Records excerpted from a collection

┄┄┄┄┄┄

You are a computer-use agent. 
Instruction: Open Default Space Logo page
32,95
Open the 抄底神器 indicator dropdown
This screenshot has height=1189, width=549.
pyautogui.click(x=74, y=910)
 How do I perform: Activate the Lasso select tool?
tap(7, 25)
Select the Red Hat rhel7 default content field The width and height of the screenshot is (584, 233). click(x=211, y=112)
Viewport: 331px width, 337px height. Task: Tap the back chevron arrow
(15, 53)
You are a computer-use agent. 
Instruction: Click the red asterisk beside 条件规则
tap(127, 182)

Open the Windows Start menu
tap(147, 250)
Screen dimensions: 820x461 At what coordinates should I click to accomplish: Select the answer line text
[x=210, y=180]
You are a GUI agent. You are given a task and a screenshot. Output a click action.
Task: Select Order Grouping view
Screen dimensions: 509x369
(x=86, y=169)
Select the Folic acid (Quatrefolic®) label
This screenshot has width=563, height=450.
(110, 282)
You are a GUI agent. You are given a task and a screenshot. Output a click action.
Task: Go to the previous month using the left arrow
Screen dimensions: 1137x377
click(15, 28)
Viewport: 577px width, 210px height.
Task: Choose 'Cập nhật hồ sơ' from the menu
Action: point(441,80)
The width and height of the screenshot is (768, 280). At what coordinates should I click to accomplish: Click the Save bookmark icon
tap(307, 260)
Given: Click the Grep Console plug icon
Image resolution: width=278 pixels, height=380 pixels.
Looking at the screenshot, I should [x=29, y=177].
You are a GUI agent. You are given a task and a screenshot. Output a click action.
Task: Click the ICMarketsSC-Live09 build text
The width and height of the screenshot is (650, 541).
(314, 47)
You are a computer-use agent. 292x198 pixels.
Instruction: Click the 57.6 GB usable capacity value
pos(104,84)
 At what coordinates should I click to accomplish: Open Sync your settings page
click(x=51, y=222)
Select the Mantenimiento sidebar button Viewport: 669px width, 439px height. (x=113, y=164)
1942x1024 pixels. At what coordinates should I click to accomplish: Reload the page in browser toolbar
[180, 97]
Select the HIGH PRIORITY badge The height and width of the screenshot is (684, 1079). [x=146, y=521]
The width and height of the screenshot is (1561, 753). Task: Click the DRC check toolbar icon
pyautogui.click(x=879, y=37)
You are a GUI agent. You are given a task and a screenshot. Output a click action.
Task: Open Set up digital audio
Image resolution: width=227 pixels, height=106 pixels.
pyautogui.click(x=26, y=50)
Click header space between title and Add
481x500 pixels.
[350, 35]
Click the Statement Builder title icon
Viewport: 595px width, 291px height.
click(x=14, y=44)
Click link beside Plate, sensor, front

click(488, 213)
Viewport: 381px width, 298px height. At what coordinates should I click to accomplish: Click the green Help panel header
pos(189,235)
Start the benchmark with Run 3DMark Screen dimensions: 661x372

┄┄┄┄┄┄

• [What needs to be done]:
Please extract exactly, and only, the lines from the line containing "At what coordinates should I click to accomplish: Open" through the last line of the records.

• [Solved exercise]:
 At what coordinates should I click to accomplish: Open Sync your settings page
click(x=51, y=222)
Select the Mantenimiento sidebar button Viewport: 669px width, 439px height. (x=113, y=164)
1942x1024 pixels. At what coordinates should I click to accomplish: Reload the page in browser toolbar
[180, 97]
Select the HIGH PRIORITY badge The height and width of the screenshot is (684, 1079). [x=146, y=521]
The width and height of the screenshot is (1561, 753). Task: Click the DRC check toolbar icon
pyautogui.click(x=879, y=37)
You are a GUI agent. You are given a task and a screenshot. Output a click action.
Task: Open Set up digital audio
Image resolution: width=227 pixels, height=106 pixels.
pyautogui.click(x=26, y=50)
Click header space between title and Add
481x500 pixels.
[350, 35]
Click the Statement Builder title icon
Viewport: 595px width, 291px height.
click(x=14, y=44)
Click link beside Plate, sensor, front

click(488, 213)
Viewport: 381px width, 298px height. At what coordinates should I click to accomplish: Click the green Help panel header
pos(189,235)
Start the benchmark with Run 3DMark Screen dimensions: 661x372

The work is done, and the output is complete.